The senator nailed the DHS secretary for trying to cover for Trump's egregious racism.

Homeland Security Secretary Kirstjen Nielsen tried to be cagey about Donald Trump’s racism at a Senate hearing, but New Jersey Democrat Cory Booker was not about to let that stand.

At a Senate Judiciary Committee oversight hearing of the Department of Homeland Security, Nielsen took several shots at avoiding the specifics of Trump’s racist Oval Office rant, but Booker tore her spurious claims of amnesia asunder in a withering condemnation of Trump’s racism.

Booker told Nielsen that he was “seething with anger” about Trump’s comments, and blasted Nielsen for swearing under oath that she could not remember them. He reminded her of a DHS report underlining the extreme threat represented by far-right groups, and of the threats that he and other senators of color have received.

“The commander in chief, in an Oval Office meeting, referring to people from African countries and Haitians with the most vile and vulgar language,” Booker said. “That language festers when ignorance and bigotry is alive with power. It is a dangerous force in our country.”

“Your silence and your amnesia is complicity,” Booker told Nielsen. “Right now in our nation, we have a problem. I don’t know if 73 percent of your time is spent on white supremacist hate groups. I don’t know if 73 percent of your time is spent concerned about the people in fear in communities in this country — Sikh Americans, Muslim Americans, black Americans. The fact pattern is clear of the threats in this country.”

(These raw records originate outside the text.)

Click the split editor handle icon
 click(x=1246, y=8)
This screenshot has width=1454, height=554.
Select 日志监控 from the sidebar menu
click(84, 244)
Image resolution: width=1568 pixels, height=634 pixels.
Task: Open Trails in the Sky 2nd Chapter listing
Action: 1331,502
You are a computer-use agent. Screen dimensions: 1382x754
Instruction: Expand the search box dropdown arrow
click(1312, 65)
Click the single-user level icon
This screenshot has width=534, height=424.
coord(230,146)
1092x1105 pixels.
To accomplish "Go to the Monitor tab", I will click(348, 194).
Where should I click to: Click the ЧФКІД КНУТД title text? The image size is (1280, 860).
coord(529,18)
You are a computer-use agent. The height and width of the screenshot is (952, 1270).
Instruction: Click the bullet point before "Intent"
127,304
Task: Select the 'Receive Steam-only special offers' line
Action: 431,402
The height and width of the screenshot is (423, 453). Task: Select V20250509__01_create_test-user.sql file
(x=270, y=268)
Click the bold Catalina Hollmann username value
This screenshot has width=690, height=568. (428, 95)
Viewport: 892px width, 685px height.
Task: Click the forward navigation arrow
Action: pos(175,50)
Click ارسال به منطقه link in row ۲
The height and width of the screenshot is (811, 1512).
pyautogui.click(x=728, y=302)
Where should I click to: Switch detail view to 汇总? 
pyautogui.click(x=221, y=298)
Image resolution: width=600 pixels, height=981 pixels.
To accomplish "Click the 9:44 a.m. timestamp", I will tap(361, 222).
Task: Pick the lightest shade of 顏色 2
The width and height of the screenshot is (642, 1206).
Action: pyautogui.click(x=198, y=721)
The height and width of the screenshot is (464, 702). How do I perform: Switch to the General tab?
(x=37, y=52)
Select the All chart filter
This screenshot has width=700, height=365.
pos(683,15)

Booker added that when he learned of Trump’s comments, “I had tears of rage,” and “for you not to feel that pain hurt.”

“And that pain,” Booker continued, “and to dismiss some of the questions of my colleagues, saying ‘I’ve already answered that line of questions,’ when tens of millions of Americans are hurting right now, because of what they’re worried about, what happened in the White House — that’s unacceptable to me.”

“There are threats in this country, people plotting,” Booker said. “I receive enough death threats to know the reality. Kamala receives enough death threats to know the reality. Mazie receives enough death threats to know the reality.”

“And I’ve got a president of the United States, whose office I respect, who talks about the countries of origin of my fellow citizens in the most despicable of manner,” Booker said, angrily adding, “You don’t remember, you can’t remember the words of your commander in chief? I find that unacceptable.”

Booker’s impassioned speech should demonstrate, to every American, the stakes for covering up the sort of racism that Donald Trump has elevated to the highest office in the land. As Booker notes, even if Nielsen wasn’t listening closely, those who would do violence in the name of racism are, and Trump is emboldening them.